Patients with ischemic cardiomyopathy and viable myocardium may improve in function and prognosis following revascularization. Delayed revascularization may result in less favorable outcome, and therefore the impact of timing of revascularization on long-term outcome was evaluated.


Patients (n=85) with ischemic cardiomyopathy and substantial viability (>or=25% of the left ventricle) on dobutamine stress echocardiography underwent surgical revascularization. Based on the waiting time for revascularization, patients were divided into 2 groups: early (<or=1 month) and late (>1 month) revascularization. Left ventricular ejection fraction (LVEF) was assessed before and 9 to 12 months after revascularization; follow-up data were acquired up to 2 years after revascularization. Hence, 40 patients underwent early (20+/-12 days) and 45 late (85+/-47 days) revascularization.

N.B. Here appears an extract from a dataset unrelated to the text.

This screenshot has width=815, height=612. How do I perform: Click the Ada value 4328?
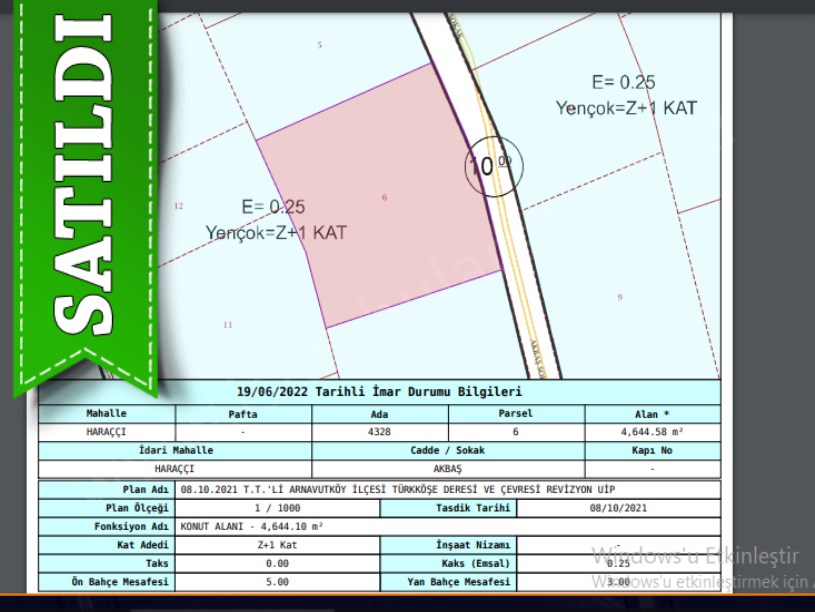pyautogui.click(x=379, y=432)
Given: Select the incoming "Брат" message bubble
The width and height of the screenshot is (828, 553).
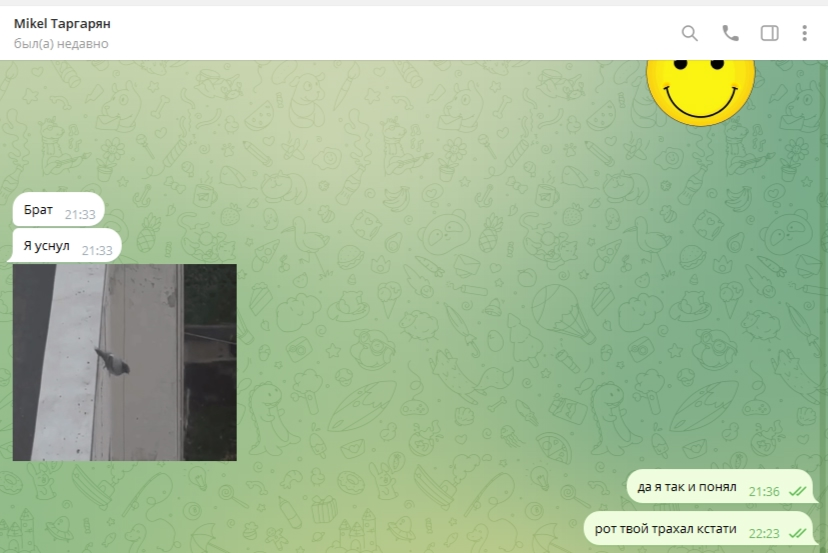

Baseline characteristics of the two groups were comparable. Preoperative deaths were 0 in the early and 2 in the late group. Patients with early revascularization remained shorter time in the intensive care unit (2.4+/-1.5 days versus 5.9+/-2.1 days for the late group, P<0.05). Low output syndrome was observed more frequently in the late group (8% versus 22%, P=0.06). On long-term follow-up, mortality (5% versus 20%, P<0.05) and re-hospitalization for heart failure (10% versus 24%, NS) were higher in the late group. LVEF improved from 28+/-9% to 40+/-12% (P<0.05) in the early group and remained unchanged in the late group (27+/-10% versus 25+/-7%, NS).


Patients with ischemic cardiomyopathy and viable myocardium benefit from early revascularization (with improvement in LVEF and favorable prognosis), whereas delayed revascularization of these patients is associated with worse outcome.